ABSTRACT Vaccination represents the single most effective and cost‐effective medical intervention devised to date, saving lives and reducing morbidity and disability for billions of humans. Despite the early success of the oral polio vaccine, most vaccines are delivered parenterally, and as such are associated with pain, non‐compliance, biohazardous medical waste and the need for trained medical personnel. Moreover, strict requirements for production, transport and storage logistics (the “cold chain”) are costly and present substantial logistical challenges. Mucosal (oral, intranasal, etc.) vaccine strategies eliminate or significantly reduce these drawbacks. The potential use of Arthrospira platensis (commonly called spirulina) as an oral vaccine delivery platform is highly attractive, given its safety profile, rich nutritional content and wide acceptance as a human food source. Lumen Bioscience has developed unique, patented technology to genetically engineer spirulina to express heterologous proteins. Lumen Bioscience's spirulina vaccine platform consists of recombinant strains designed to express viral capsid proteins that assemble and form durable high‐order complexes commonly called virus‐like particles (VLPs). Parenterally‐administered VLP‐based vaccines have been used in humans for prevention of infections with human papilloma virus, hepatitis B virus, and malaria parasites. Intranasally and orally‐ administered spirulina‐expressed VLPs have been engineered to efficiently express pathogen‐derived antigens inserted into the exterior‐facing VLP domains. Here, VLPs bearing epitopes derived from Plasmodium falciparum circumsporozoite protein (CSP) in spirulina will be administered intranasally and orally to mice and non‐human primates. This approach has been shown to induce systemic anti‐CSP IgG, which confers protection against sporozoite challenge in mouse models.

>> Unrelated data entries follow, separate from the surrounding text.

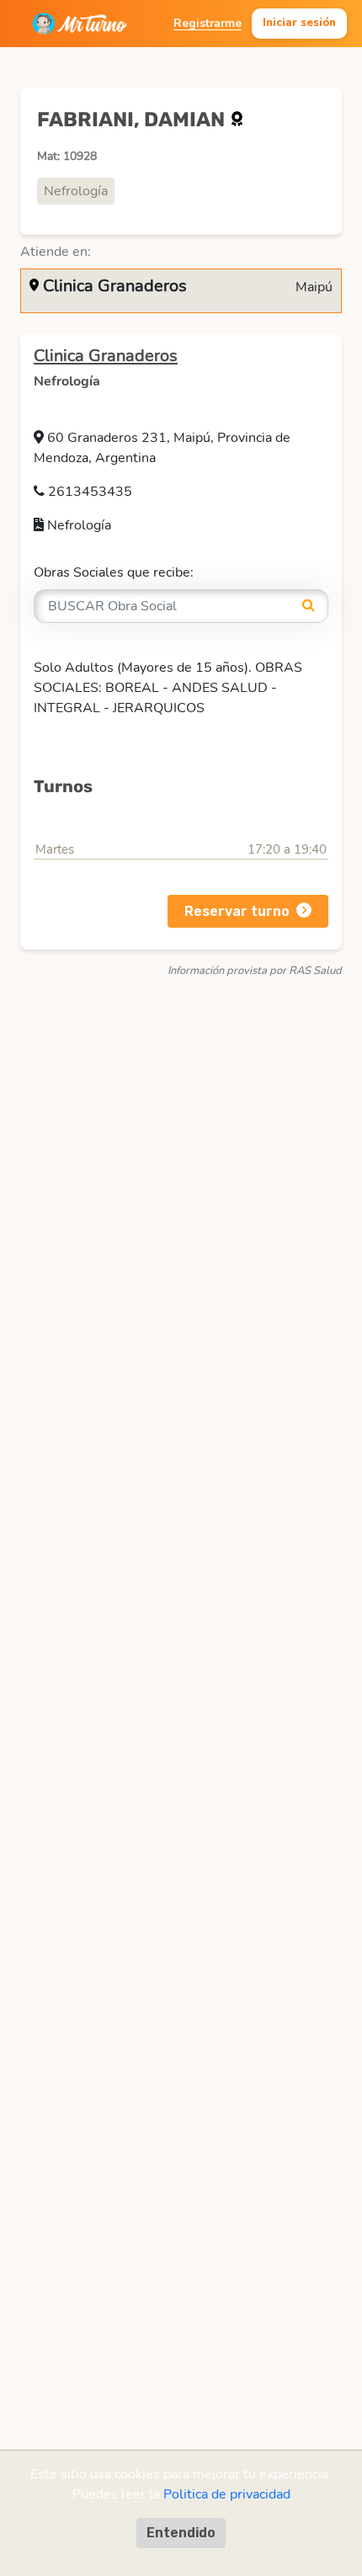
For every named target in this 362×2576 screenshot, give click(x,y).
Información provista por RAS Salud (255, 970)
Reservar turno (237, 911)
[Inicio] (79, 23)
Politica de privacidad (226, 2494)
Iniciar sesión (299, 22)
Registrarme (207, 23)
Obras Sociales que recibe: (114, 572)
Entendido (181, 2533)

This project aims to optimize and develop the intranasal/oral spirulina vaccine model as a safe and effective malaria vaccine using mice and non‐human primate models to enable a future transition to the clinic.

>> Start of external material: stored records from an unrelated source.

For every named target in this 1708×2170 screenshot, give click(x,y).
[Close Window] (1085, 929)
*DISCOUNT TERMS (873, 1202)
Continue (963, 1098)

抽象的 疫苗接种是迄今为止设计的最有效和最具成本效益的医疗干预措施，可以挽救生命和 尽管口服脊髓灰质炎疫苗取得了早期成功，但大多数人还是减少了发病率和残疾。 疫苗是肠胃外给药的，因此会带来疼痛、不合规、生物危害性医疗废物 而且需要训练有素的医务人员，而且对生产、运输和储存都有严格的要求。 物流（“冷链”）成本高昂，并且对粘膜（口服、鼻内等）疫苗带来巨大的物流挑战。 策略消除或显着减少这些缺点。钝顶节旋藻（通常称为节旋藻）的潜在用途。 螺旋藻）作为口服疫苗输送平台非常有吸引力，因为它的安全性、丰富的营养成分和 Lumen Bioscience 已开发出独特的基因专利技术，已被广泛接受为人类食物来源。 Lumen Bioscience 的螺旋藻疫苗平台由以下部分组成： 重组菌株旨在表达病毒衣壳蛋白，组装并形成持久的高阶复合物 通常称为病毒样颗粒 (VLP) 的肠外注射 VLP 疫苗已用于人类。 预防鼻内和口腔感染人乳头状瘤病毒、乙型肝炎病毒和疟疾寄生虫。 施用的螺旋藻表达的 VLP 已被设计为有效表达插入的病原体衍生抗原 此处，VLP 带有源自恶性疟原虫的表位。 螺旋藻中的环子孢子蛋白（CSP）将通过鼻内和口服给药于小鼠和非人类灵长类动物。 这种方法已被证明可以诱导全身性抗 CSP IgG，从而提供针对子孢子攻击的保护作用。 该项目旨在优化和开发鼻内/口服螺旋藻疫苗模型，使其成为一种安全且可靠的模型。 使用小鼠和非人类灵长类动物模型开发有效的疟疾疫苗，以实现未来向临床的过渡。